A Pasta, porém, refutou os argumentos e informou que a ação estava dentro de “critérios técnicos” e classificou o corte como “manejo de árvores”.
Em nota oficial, a secretaria alegou que “foram suprimidas duas árvores de grande porte que estavam mortas e realizada limpeza de galhos secos em outras árvores entre o parquinho e o palco”.
De acordo com a Prefeitura, a “medida foi realizada com base em critérios técnicos e de acordo com os laudos”. A nota explica que no local serão replantados dois jequitibás-rosa.
A Secretaria de Serviços Públicos ressalta que “desde 2021 foram plantadas 965 árvores no distrito de Barão Geraldo”.
Mesmo com as alegações dos manifestantes, de que as árvores estariam sadias, a secretaria garante que as árvores “estavam secas, comprometidas, sem condições de recuperação e apresentavam risco de queda”. A nota alega que havia risco de acidentes “por estarem em área de grande circulação de pessoas, especialmente crianças”.

A Secretaria de Serviços Públicos diz ainda que já havia recebido solicitações de pessoas que usam o espaço para “tomar providências”. Sobre a reclamação de danos ao espaço, a nota informa que “durante a retirada, devido à dimensão das árvores, uma floreira foi atingida e será refeita”.
E conclui que também serão realizadas limpeza e manutenção do playground.
A Prefeitura reforça que o manejo de árvores na cidade segue a Lei de Arborização Urbana de Campinas (Lei nº 11.571, de 17 de junho de 2003), que disciplina o tema no município.
Entenda a polêmica
A Praça do Coco é um tradicional ponto de encontro, cultura e lazer do distrito, reunindo famílias e amantes da arte e da natureza. Por isso, a ação gerou imensa insatisfação.
Num vídeo que circula nas redes sociais, aos quais o Hora Campinas teve acesso, o autor pergunta: “Quem é o responsável por isso? Estão derrubando todas as árvores. Olha que serviço mal feito. Destruíram o parquinho inteiro. Que falta de consideração com as pessoas”.

Protesto e denúncia
Ativistas, comerciantes, frequentadores da Praça do Coco e moradores do distrito de Barão Geraldo preparam uma manifestação de repúdio ao corte das árvores.
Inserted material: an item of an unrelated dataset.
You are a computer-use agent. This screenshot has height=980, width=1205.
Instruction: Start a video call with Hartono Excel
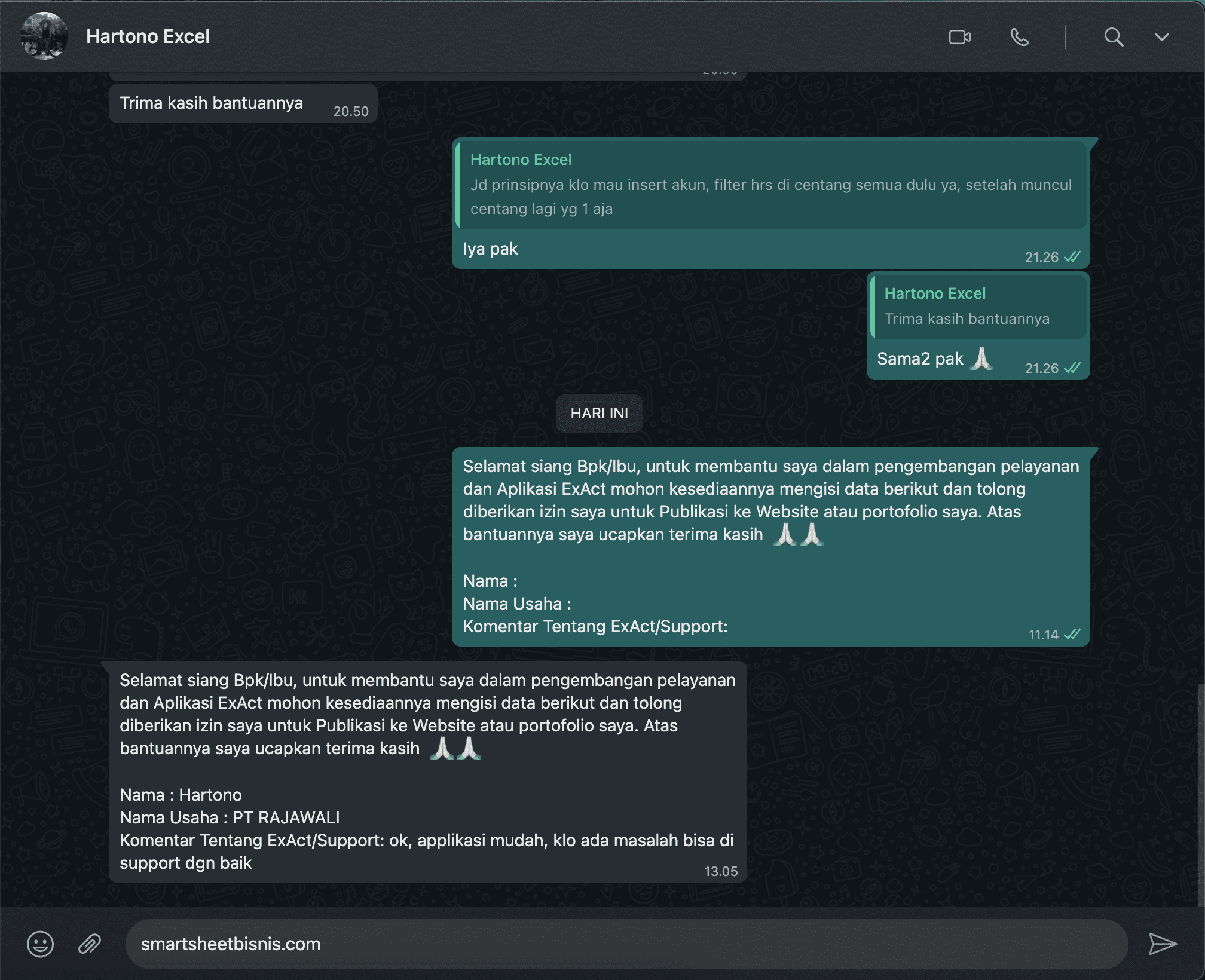(x=959, y=37)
O ato está previsto para este sábado, dia 2 de maio, a partir das 10h. Os manifestantes vão cobrar da Prefeitura uma posição sobre o que consideram um “crime ambiental” que aconteceu no espaço.
Na noite desta quinta (30), funcionários de uma empresa terceirizada estiveram na Praça do Coco para remover troncos e galhos.
Ativistas entendem, porém, que a ação foi para “sumir com as evidências de extração de árvores saudáveis”.
A Prefeitura negou, em nota enviada ao Hora Campinas, qualquer ação criminosa. Diz que foi um “manejo com critérios técnicos” e que as árvores retiradas corriam risco de queda, lembrando que a área é muito frequentada, inclusive por crianças.
Durante o trabalho da terceirizada, a população fez vigília no local e não deixou parte das toras serem levadas.